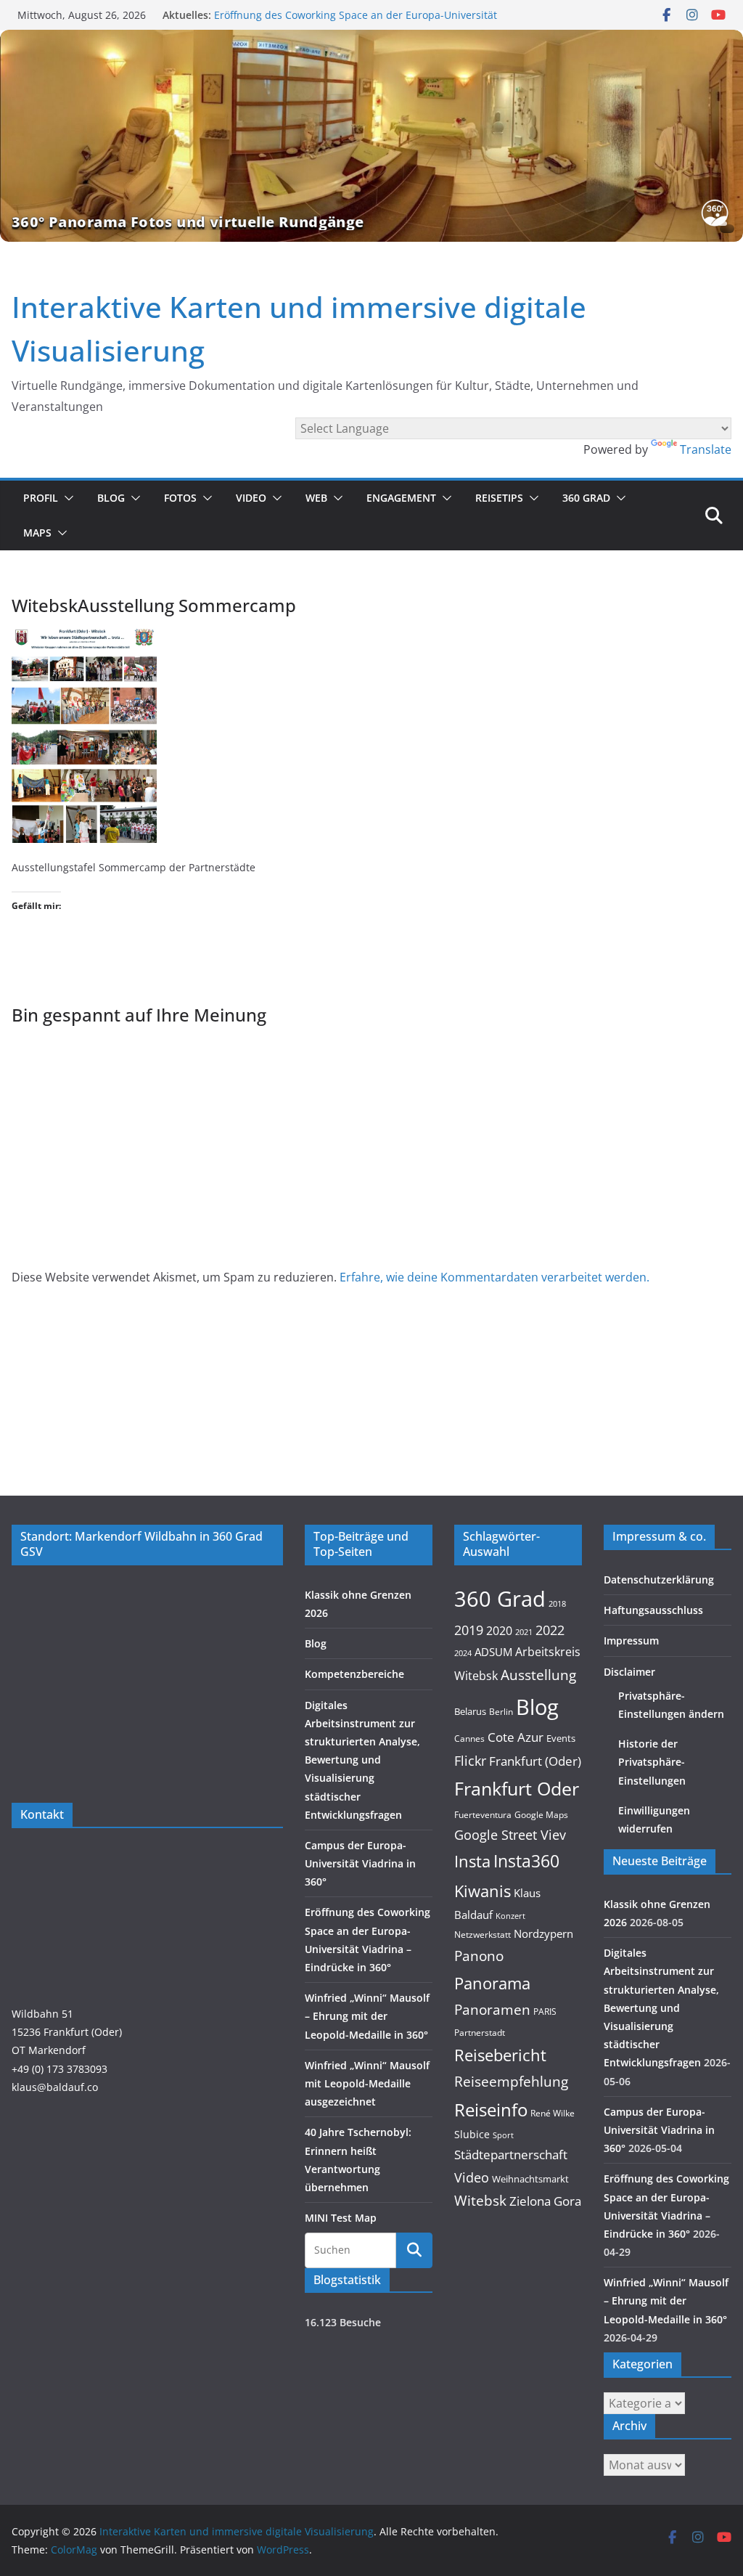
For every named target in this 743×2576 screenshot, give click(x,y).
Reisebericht (500, 2055)
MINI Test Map (341, 2218)
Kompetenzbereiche (354, 1674)
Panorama (492, 1983)
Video (251, 498)
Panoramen (492, 2009)
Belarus (470, 1711)
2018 (557, 1604)
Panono (479, 1955)
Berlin (501, 1711)
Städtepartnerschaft (510, 2154)
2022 (550, 1630)
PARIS (545, 2011)
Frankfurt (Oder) (535, 1761)
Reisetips (499, 498)
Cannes (469, 1738)
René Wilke (552, 2113)
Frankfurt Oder (516, 1788)
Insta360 (526, 1860)
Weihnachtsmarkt (530, 2178)
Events (560, 1738)
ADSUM (493, 1651)
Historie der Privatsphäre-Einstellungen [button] (652, 1762)
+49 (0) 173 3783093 (59, 2069)
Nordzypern (543, 1934)
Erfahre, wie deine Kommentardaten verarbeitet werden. (494, 1277)
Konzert (510, 1915)
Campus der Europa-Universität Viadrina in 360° (360, 1863)
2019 (468, 1630)
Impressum (631, 1640)
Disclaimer (629, 1672)
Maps (37, 532)
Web (316, 498)
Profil (40, 498)
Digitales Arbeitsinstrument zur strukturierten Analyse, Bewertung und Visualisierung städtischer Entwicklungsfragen (362, 1760)
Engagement (401, 498)
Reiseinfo (491, 2109)
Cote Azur (515, 1737)
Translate (705, 449)
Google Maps (541, 1814)
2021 (524, 1631)
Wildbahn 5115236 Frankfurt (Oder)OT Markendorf (67, 2032)
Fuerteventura (483, 1814)
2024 (463, 1652)
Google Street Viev (510, 1834)
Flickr (470, 1760)
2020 (499, 1631)
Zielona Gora (545, 2201)
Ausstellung (538, 1674)
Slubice (472, 2134)
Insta (472, 1861)
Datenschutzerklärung (659, 1579)
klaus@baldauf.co (55, 2087)
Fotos (180, 498)
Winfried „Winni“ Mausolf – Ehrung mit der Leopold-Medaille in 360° (367, 2016)
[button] (66, 498)
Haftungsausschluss (653, 1610)
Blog (111, 498)
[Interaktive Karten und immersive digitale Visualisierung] (371, 136)
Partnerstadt (479, 2032)
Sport (503, 2134)
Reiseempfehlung (511, 2081)
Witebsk (480, 2200)
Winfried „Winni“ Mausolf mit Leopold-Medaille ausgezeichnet (367, 2083)
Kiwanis (482, 1891)
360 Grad (586, 498)
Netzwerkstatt (482, 1934)
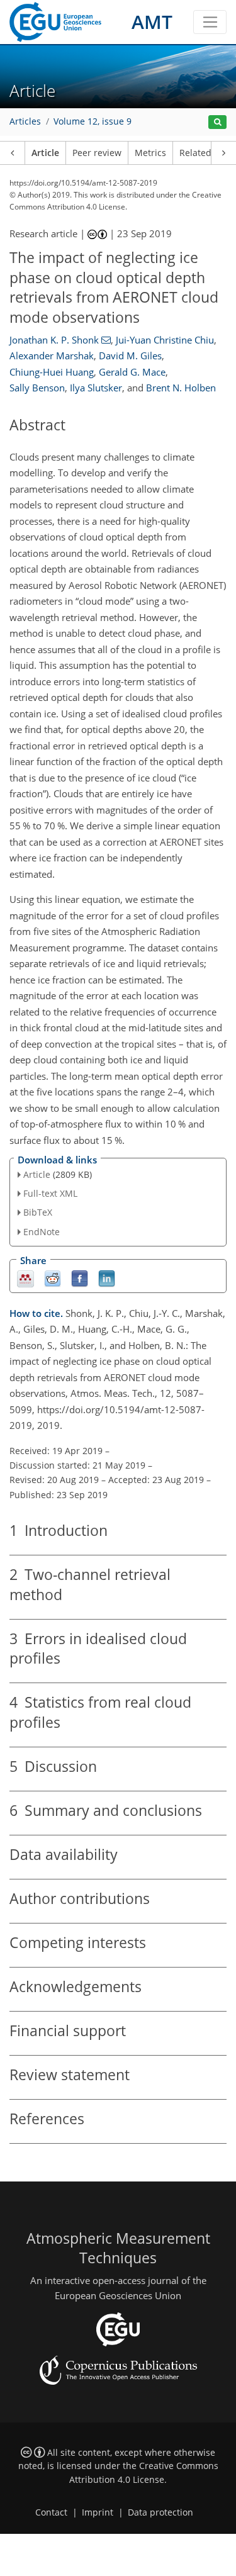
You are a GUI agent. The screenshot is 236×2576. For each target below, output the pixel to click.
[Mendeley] (25, 1278)
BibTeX (37, 1212)
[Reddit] (52, 1278)
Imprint (97, 2512)
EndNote (41, 1232)
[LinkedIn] (106, 1278)
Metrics (150, 153)
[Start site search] (217, 122)
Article (45, 153)
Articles (25, 121)
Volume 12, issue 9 (92, 121)
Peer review (96, 153)
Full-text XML (50, 1193)
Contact (51, 2512)
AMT (152, 22)
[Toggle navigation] (210, 22)
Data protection (160, 2512)
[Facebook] (79, 1278)
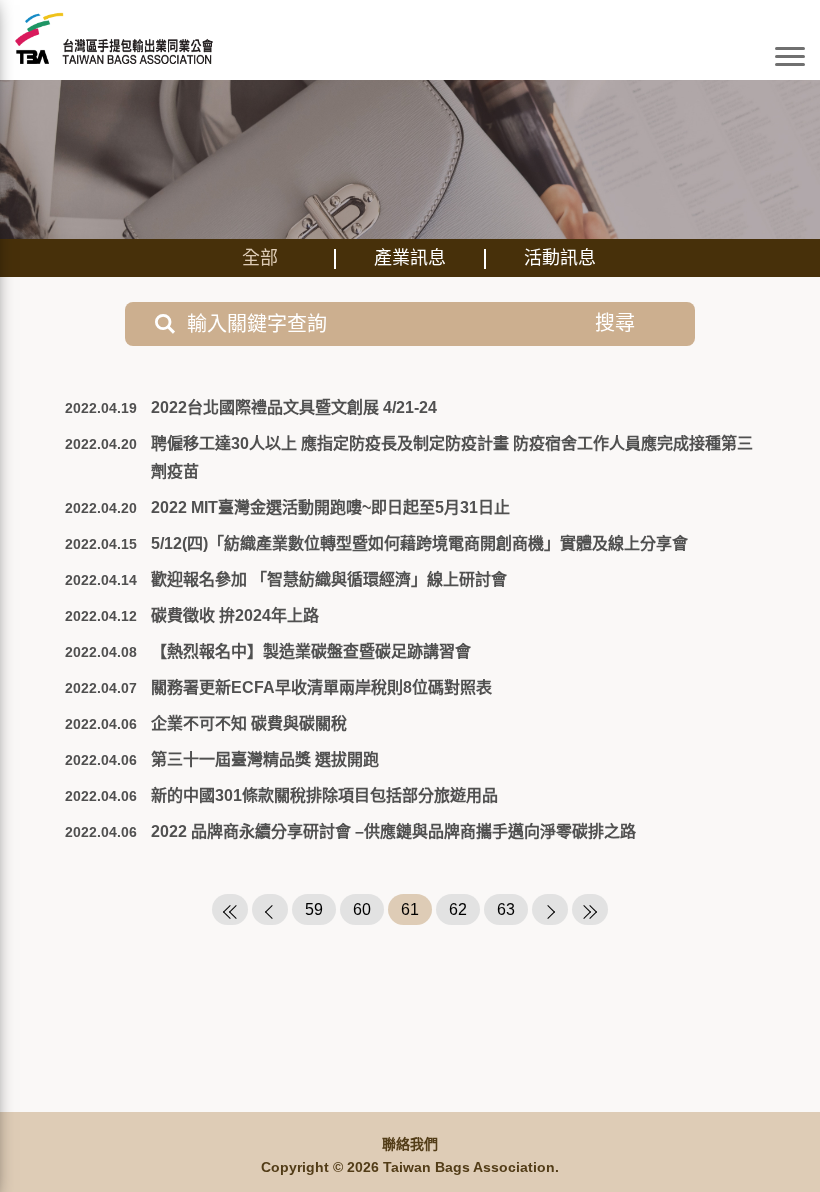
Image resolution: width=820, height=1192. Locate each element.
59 (314, 909)
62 (458, 909)
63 (506, 909)
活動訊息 (560, 258)
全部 (260, 258)
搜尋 (615, 323)
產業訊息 (410, 258)
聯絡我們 (410, 1144)
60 (362, 909)
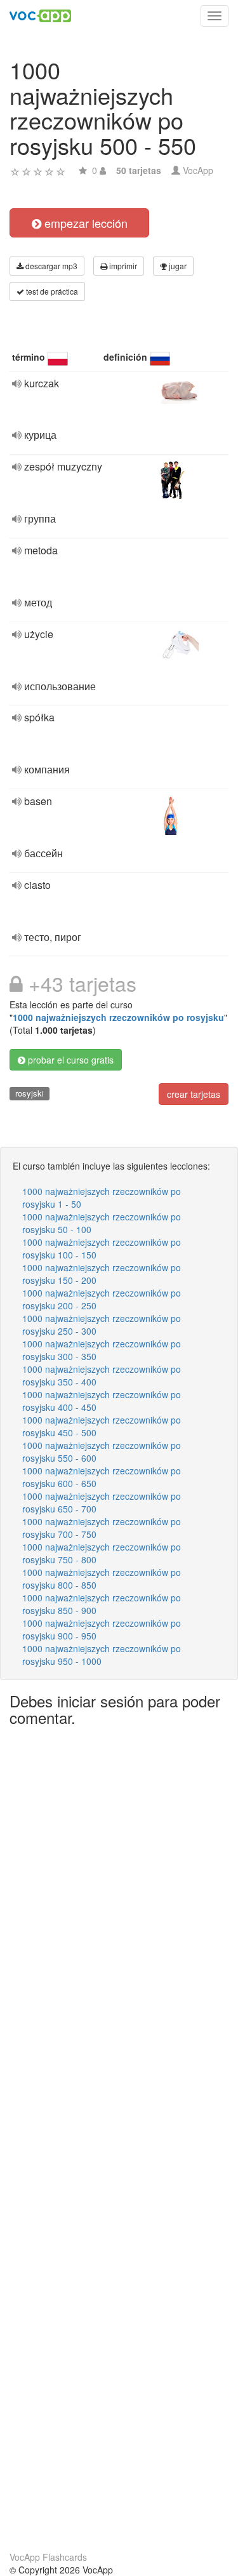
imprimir (122, 265)
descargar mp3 (50, 265)
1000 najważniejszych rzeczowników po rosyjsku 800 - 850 (101, 1578)
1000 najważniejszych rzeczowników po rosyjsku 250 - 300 (101, 1324)
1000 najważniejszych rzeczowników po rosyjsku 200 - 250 (101, 1299)
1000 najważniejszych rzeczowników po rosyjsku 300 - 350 (101, 1350)
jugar (177, 265)
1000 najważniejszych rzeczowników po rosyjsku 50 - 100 (101, 1223)
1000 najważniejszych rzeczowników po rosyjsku (118, 1017)
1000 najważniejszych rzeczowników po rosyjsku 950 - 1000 (101, 1654)
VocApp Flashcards (48, 2557)
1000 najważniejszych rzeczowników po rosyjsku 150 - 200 (101, 1273)
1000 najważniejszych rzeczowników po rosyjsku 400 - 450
-.-.-
§ TASK REQUIREMENTS
Filter the listing by the string "rzeczowników"; copy each matching line.

§ ANSWER TO THE PROBLEM
1000 najważniejszych rzeczowników po rosyjsku 800 - 850 (101, 1578)
1000 najważniejszych rzeczowników po rosyjsku 250 - 300 (101, 1324)
1000 najważniejszych rzeczowników po rosyjsku 200 - 250 (101, 1299)
1000 najważniejszych rzeczowników po rosyjsku 300 - 350 (101, 1350)
1000 najważniejszych rzeczowników po rosyjsku 50 - 100 (101, 1223)
1000 najważniejszych rzeczowników po rosyjsku (118, 1017)
1000 najważniejszych rzeczowników po rosyjsku 950 - 1000 (101, 1654)
1000 najważniejszych rzeczowników po rosyjsku 150 - 200 (101, 1273)
1000 najważniejszych rzeczowników po rosyjsku 400 - 450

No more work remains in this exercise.